Delft, 25 februari 2015

In Omgeving in de Praktijk heeft kwartiermaker Gert-Jan van Leeuwen gereageerd op onze nieuwsbrief betreffende de inpassing van de ETO®-variant in het wetsvoorstel verbetering kwaliteitsborging bij het bouwen (het moet dan onderdeel zijn van het instrumentdenken en een kwaliteitsborger [KB-er] bepaalt wel of hij het met de inhoud van de ETO eens is).

Hoe merkwaardig is het dat een kwartiermaker “op persoonlijke titel” het gelijk van zijn eigen ideeënwereld aanprijst. De kwartiermakers wonen tegenwoordig in een spiegelpaleis waarin ze overal zichzelf tegenkomen maar niet de stakeholders waarom het allemaal is begonnen.
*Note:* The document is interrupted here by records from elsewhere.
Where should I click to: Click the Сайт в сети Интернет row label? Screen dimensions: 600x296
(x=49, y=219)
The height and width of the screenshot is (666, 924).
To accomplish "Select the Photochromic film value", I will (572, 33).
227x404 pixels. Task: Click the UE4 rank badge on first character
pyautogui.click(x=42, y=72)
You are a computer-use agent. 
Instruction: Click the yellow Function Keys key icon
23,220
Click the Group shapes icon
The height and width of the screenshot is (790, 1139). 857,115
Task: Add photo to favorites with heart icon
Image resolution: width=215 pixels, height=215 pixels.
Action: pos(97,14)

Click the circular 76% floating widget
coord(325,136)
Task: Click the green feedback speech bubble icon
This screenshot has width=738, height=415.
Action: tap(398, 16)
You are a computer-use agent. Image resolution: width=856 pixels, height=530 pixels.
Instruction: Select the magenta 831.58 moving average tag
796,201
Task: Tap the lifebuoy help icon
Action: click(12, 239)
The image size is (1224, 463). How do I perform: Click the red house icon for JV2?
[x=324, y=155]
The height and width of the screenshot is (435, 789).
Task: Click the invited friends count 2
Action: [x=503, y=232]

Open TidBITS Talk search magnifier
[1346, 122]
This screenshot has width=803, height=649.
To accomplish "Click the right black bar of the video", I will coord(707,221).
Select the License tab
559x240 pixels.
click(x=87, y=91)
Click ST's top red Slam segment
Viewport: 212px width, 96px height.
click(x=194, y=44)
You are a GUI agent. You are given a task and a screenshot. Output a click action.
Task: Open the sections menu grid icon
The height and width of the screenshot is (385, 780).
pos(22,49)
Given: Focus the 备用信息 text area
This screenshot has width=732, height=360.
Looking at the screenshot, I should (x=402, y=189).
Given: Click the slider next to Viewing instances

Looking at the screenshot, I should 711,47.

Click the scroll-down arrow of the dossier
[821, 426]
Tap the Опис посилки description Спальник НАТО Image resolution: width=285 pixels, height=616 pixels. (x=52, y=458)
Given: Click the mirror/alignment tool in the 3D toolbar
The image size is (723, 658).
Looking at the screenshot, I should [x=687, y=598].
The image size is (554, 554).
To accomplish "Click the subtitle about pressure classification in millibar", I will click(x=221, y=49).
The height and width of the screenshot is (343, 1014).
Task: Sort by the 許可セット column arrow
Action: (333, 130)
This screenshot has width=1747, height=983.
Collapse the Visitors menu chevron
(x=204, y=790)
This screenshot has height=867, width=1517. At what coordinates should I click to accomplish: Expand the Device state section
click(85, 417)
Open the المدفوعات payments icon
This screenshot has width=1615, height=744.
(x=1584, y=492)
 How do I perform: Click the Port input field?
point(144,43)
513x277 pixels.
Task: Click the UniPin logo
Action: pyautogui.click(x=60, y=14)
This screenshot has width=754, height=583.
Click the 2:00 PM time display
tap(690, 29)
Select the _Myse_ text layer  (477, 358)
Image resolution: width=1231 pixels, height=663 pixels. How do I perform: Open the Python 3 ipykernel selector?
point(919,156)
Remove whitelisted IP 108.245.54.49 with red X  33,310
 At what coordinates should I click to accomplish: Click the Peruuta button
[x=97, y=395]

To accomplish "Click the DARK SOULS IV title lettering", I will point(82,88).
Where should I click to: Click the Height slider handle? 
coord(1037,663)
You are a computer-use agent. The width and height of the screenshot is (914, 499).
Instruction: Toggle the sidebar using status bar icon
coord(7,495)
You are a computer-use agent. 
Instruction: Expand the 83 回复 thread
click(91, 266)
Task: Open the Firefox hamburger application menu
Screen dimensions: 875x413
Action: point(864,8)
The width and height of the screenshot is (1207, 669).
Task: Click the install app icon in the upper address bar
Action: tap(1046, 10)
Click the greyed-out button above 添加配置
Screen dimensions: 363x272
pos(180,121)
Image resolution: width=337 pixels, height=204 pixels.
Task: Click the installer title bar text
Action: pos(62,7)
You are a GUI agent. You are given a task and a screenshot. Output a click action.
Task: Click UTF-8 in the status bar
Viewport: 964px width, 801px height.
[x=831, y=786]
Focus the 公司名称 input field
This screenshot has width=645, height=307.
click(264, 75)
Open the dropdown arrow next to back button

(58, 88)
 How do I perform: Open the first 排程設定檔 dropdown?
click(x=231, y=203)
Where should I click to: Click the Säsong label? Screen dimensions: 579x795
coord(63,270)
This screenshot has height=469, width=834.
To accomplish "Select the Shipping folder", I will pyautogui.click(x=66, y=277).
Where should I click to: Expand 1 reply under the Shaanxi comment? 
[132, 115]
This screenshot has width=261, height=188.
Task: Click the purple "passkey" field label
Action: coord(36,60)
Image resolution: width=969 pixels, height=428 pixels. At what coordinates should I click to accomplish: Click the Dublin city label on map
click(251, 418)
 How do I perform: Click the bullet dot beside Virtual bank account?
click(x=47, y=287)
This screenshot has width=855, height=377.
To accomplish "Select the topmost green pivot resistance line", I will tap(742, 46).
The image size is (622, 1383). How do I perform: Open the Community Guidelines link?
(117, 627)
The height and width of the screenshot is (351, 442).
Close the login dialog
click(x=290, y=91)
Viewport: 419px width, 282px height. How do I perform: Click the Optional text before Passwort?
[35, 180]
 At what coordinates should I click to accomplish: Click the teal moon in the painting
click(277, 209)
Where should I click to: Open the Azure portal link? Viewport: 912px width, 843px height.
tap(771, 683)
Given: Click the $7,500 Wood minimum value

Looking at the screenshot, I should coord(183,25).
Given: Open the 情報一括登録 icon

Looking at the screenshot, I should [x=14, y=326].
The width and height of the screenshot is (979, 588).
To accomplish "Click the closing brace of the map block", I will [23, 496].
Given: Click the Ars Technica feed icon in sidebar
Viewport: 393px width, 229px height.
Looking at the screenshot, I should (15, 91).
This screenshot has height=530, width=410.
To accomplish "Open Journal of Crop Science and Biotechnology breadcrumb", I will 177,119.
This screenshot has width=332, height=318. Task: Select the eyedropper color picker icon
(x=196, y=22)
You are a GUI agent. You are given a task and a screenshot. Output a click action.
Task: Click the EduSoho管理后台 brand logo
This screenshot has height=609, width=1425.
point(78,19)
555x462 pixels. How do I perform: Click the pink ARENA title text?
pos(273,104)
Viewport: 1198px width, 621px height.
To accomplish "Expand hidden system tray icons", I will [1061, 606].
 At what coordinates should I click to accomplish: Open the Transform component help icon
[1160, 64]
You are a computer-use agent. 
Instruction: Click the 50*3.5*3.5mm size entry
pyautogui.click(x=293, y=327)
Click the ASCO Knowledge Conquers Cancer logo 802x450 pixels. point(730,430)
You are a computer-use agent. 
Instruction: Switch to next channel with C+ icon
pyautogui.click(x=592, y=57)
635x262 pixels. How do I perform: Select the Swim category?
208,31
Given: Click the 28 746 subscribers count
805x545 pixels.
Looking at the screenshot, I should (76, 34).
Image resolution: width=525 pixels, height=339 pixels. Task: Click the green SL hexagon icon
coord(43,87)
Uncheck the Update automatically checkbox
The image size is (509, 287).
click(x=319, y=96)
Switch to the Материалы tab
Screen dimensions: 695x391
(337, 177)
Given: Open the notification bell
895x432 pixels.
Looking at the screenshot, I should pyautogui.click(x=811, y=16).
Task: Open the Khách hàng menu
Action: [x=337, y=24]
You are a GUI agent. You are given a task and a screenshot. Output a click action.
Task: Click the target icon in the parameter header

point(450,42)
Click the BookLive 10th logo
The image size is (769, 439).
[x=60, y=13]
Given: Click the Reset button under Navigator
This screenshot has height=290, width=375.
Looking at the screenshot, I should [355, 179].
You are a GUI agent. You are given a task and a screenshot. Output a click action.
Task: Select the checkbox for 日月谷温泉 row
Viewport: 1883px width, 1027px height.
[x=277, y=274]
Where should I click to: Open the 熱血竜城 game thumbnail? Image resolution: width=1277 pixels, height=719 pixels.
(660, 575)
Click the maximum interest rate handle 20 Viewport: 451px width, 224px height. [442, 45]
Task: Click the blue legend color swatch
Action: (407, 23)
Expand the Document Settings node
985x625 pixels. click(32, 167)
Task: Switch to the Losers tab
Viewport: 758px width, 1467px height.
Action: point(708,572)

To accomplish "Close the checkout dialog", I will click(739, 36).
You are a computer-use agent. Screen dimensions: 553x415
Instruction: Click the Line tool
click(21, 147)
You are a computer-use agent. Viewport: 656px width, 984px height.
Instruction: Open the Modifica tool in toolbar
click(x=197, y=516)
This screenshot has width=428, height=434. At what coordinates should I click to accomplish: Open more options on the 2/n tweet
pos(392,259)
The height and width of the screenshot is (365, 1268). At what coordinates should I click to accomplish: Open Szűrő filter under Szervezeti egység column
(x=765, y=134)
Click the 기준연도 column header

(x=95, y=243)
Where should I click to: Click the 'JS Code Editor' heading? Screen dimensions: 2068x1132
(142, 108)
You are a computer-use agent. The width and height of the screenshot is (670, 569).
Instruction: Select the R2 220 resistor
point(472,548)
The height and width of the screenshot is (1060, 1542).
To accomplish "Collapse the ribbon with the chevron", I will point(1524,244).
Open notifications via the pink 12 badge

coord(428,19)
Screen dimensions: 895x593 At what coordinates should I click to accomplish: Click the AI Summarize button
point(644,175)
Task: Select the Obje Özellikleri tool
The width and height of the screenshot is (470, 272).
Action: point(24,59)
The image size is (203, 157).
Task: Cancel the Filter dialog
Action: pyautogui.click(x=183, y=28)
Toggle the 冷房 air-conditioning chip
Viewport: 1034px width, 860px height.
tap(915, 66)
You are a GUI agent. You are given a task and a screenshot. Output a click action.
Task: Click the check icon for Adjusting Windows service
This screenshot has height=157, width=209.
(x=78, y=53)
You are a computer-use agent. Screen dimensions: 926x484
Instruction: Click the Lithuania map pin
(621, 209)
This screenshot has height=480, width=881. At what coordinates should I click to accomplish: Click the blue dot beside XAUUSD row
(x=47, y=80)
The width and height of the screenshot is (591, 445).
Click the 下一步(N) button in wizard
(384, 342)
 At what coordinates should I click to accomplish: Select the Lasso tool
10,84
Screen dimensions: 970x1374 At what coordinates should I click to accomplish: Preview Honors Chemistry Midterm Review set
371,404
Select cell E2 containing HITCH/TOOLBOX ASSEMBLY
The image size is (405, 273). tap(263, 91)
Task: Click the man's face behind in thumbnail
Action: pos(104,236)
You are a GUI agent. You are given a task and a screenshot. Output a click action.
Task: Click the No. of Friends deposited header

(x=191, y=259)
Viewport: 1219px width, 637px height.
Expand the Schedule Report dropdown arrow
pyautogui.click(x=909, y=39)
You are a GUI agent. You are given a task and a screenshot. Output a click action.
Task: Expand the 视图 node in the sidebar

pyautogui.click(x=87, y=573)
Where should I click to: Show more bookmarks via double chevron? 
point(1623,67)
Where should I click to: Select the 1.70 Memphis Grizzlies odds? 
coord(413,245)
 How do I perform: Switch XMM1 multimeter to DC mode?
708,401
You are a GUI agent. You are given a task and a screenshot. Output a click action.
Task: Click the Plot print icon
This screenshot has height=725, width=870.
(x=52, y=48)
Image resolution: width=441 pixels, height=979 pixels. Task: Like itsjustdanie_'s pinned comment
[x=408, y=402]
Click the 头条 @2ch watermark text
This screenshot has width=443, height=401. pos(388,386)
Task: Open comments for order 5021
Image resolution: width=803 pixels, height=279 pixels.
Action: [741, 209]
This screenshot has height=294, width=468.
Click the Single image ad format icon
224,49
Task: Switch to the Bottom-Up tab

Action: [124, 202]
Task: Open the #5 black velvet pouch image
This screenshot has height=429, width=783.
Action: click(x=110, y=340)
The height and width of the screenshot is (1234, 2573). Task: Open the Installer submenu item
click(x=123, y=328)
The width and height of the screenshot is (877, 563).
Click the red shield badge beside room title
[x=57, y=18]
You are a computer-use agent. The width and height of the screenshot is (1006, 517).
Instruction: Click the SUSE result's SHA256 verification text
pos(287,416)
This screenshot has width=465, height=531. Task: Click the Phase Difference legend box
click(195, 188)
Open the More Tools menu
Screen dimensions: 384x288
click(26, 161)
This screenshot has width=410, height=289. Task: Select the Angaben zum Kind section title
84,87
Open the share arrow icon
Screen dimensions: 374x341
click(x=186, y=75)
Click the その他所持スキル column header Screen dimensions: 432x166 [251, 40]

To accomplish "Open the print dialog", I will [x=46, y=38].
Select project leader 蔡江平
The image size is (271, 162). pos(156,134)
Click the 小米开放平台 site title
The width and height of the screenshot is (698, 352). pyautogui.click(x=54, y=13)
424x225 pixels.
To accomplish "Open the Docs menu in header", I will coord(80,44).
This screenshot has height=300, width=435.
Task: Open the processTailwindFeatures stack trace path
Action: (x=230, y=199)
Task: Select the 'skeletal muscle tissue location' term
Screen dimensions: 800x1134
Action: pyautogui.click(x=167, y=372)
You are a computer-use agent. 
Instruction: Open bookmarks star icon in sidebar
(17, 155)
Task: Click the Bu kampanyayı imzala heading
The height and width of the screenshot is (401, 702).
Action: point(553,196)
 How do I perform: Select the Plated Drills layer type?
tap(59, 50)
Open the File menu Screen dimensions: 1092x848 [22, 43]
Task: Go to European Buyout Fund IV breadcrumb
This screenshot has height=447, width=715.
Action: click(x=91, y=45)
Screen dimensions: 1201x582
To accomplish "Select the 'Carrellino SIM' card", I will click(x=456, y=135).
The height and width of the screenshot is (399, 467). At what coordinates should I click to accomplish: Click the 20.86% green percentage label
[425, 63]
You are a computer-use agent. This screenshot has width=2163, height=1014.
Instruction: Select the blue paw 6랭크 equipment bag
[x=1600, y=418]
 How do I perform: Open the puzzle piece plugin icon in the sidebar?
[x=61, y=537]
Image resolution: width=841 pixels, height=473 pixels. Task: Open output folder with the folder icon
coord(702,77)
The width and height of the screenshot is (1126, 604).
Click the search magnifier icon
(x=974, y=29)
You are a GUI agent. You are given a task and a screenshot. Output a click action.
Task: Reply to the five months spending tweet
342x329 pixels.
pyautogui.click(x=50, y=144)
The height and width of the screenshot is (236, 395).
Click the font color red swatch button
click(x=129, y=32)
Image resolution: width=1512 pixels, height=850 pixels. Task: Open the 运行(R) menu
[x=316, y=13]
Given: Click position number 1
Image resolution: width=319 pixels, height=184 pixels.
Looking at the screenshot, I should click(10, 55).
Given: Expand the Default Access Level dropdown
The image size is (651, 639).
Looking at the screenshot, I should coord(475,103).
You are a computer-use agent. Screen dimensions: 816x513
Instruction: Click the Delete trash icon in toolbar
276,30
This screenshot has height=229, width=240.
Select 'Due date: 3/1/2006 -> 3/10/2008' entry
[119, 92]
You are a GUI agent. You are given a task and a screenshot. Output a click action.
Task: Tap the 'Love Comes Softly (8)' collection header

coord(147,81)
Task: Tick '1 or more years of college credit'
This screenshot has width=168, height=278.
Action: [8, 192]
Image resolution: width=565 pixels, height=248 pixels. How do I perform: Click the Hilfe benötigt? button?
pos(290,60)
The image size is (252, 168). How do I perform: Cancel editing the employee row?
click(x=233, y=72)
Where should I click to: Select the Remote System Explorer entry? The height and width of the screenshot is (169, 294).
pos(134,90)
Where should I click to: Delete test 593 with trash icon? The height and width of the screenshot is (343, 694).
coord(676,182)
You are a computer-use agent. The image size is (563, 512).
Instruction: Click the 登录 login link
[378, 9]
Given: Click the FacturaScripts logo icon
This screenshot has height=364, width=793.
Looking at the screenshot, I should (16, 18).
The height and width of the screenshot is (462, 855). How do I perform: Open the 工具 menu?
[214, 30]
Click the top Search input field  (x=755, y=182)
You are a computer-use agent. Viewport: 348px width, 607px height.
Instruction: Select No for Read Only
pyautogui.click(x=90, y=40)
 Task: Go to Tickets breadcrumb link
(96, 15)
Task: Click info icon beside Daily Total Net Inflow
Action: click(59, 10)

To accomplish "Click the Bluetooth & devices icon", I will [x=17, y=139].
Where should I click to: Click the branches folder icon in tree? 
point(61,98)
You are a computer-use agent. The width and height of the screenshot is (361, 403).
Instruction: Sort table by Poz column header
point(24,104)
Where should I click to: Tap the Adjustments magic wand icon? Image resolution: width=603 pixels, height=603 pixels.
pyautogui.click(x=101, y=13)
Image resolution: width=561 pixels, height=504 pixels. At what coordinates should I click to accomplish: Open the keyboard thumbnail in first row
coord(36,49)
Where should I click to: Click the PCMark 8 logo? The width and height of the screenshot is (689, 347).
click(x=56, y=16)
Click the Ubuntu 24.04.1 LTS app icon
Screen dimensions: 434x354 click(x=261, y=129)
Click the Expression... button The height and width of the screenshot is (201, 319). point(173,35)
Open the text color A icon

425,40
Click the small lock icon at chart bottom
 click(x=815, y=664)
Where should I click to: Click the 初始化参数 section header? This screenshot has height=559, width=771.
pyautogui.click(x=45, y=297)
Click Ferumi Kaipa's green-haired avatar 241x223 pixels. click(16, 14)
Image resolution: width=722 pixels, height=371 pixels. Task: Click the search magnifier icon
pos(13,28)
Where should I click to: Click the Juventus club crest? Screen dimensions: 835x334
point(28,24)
Waarom hebben de Scandinavische landen het “kwartiermakers-model” ingevoerd om daar heel snel van terug te keren? Ze hebben daar helder in de vakliteratuur over gecommuniceerd. Nergens in de wereld functioneert de door het ministerie en de kwartiermakers beoogde variant naar tevredenheid. Er ontstaan problemen door ongelijke behandeling van gelijke zaken. Het is moeilijk om betaald door de opdrachtgever te weigeren aan zijn wensen te voldoen. Anderzijds is het voor de opdrachtgever moeilijk om de kosten van een toezichthouder in de hand te houden.

Is het gelijkheidsbeginsel gewaarborgd? Oordelen KB-ers in identieke situaties identiek? Kennen KB-ers alle achtergronden van de regelgeving om altijd en overal tot een correcte beoordeling te komen?

Recent hebben de kwartiermakers zelf naar voren gebracht dat ze nergens voor staan: dat blijkt tenminste uit een blog van Blumstone Advocaten op hun website: dat de kwaliteitsborgers geen enkele aansprakelijkheid aanvaarden en dat als achteraf blijkt dat ze hun werk verkeerd hebben gedaan de burger maar bij de bouwer moet aankloppen. Ook al heeft die de aanwijzingen van een KB-er opgevolgd.

Zo kunnen er nog vele kanttekeningen worden geplaatst bij de Kwartiermakers-variant. Om nog maar niet te spreken van de bureaucratie en het prijsopdrijvend effect van deze benadering. Minder leges, maar in plaats daarvan veel hogere kosten voor het inschakelen van een KB-er. Althans zeker bij de kleine klus. Waar is de prikkel voor de bouw om nu eindelijk kwaliteit te leveren? Waarom bemoeit de overheid zich met het bouwproces in plaats van te toetsen of aan het einde de prestaties zijn geleverd? Het wil niet doordringen dat men zoals al eerder betoogd een doodlopende weg is ingeslagen.
Van de ETO-variant is door SEO aangetoond dat het op jaarbasis leidt tot een besparing van € 1 miljard. Je hoeft geen deskundige te zijn om te stellen dat standaard inzetten van een KB-er in heel veel gevallen tot een stevige kostenverhoging leidt.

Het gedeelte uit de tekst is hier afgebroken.